That dragged MSCI's broadest index of Asia-Pacific shares outside Japan its lowest since last December. Japan's Nikkei did bounce 0.9%, but that was off a seven-month low.
In contrast, Nasdaq futures were off just 0.1% from historic highs, and S&P 500 futures were down 0.3%. EUROSTOXX 50 futures and FTSE futures both dipped 0.5%.
More than one-third of S&P 500 companies are set to report quarterly results this week, headlined by Facebook Inc, Tesla Inc, Apple Inc, Alphabet Inc, Microsoft Corp and Amazon.com.
With just over one-fifth of the S&P 500 having reported, 88% of firms have beaten the consensus of analysts' expectations. That is a major reason global money managers have poured more than $900 billion into U.S. funds in the first half of 2021.
Oliver Jones, a senior markets economist at Capital Economics, noted U.S. earnings were projected to be roughly 50% higher in 2023 than they were in the year immediately prior to the pandemic, significantly more than was anticipated in most other major economies.
"With so much optimism baked in, it seems likely to us that the tailwind of rising earnings forecasts, which provided so much support to the stock market over the past year, will fade," he cautioned.
The week is also packed with U.S. data that should underline the economy's outperformance. Second-quarter gross domestic product is forecast to show annualised growth of 8.6%, while the Fed's favoured measure of core inflation is seen rising an annual 3.7% in June.
The Federal Reserve meets on Tuesday and Wednesday and, while no change in policy is expected, Chair Jerome Powell will likely be pressed to clarify what "substantial further progress" on employment would look like.
"The main message from Fed Chair Powell's post-meeting press conference should be consistent with his testimony before Congress in mid-July when he signalled no rush for tapering," said NatWest Markets economist Kevin Cummins.
"However, he will clearly remind market participants that the taper countdown has officially begun."
So far, the bond market has been remarkably untroubled by the prospect of eventual tapering with yields on U.S. 10-year notes having fallen for four weeks in a row to stand at 1.26%.

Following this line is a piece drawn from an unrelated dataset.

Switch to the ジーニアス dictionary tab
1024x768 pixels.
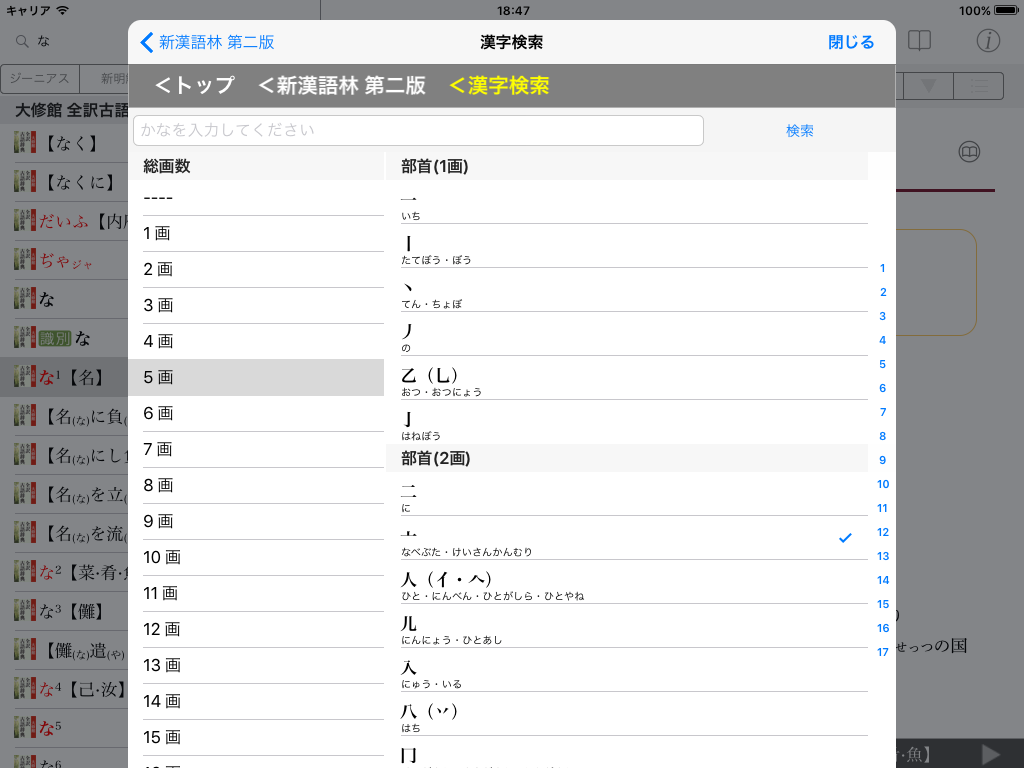39,80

The drop has done little to undermine the dollar, in part because European yields have fallen even further amid expectations of continued massive bond buying by the European Central Bank.

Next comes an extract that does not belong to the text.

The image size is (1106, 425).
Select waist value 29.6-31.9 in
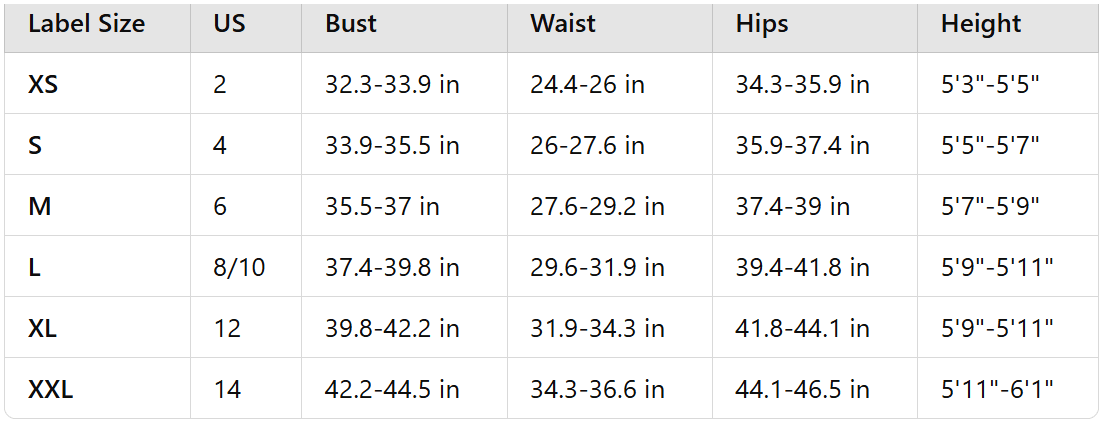pyautogui.click(x=597, y=268)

The single currency has been trending lower since June and touched a four-month trough of $1.1750 last week. It was last at $1.1779 and looked at risk of testing its 2021 low of $1.1702.
The dollar has also been edging up on the yen to reach 110.40, but remains short of its recent peak at 111.62. The fall in the euro has lifted the dollar index to 92.870, a long way from its May trough of 89.533.
The rise in the dollar has offset the drop in bond yields to leave gold range-bound around $1,800 an ounce.
Oil prices have generally fared better amid wagers that demand will remain strong as the global economy gradually opens and supply stays tight.
The U.S. and European oil giants are expected to announce higher profits, cash and dividend payments this week.
Brent was trading down 73 cents at $73.37 a barrel, while U.S. crude fell 76 cents to $71.31.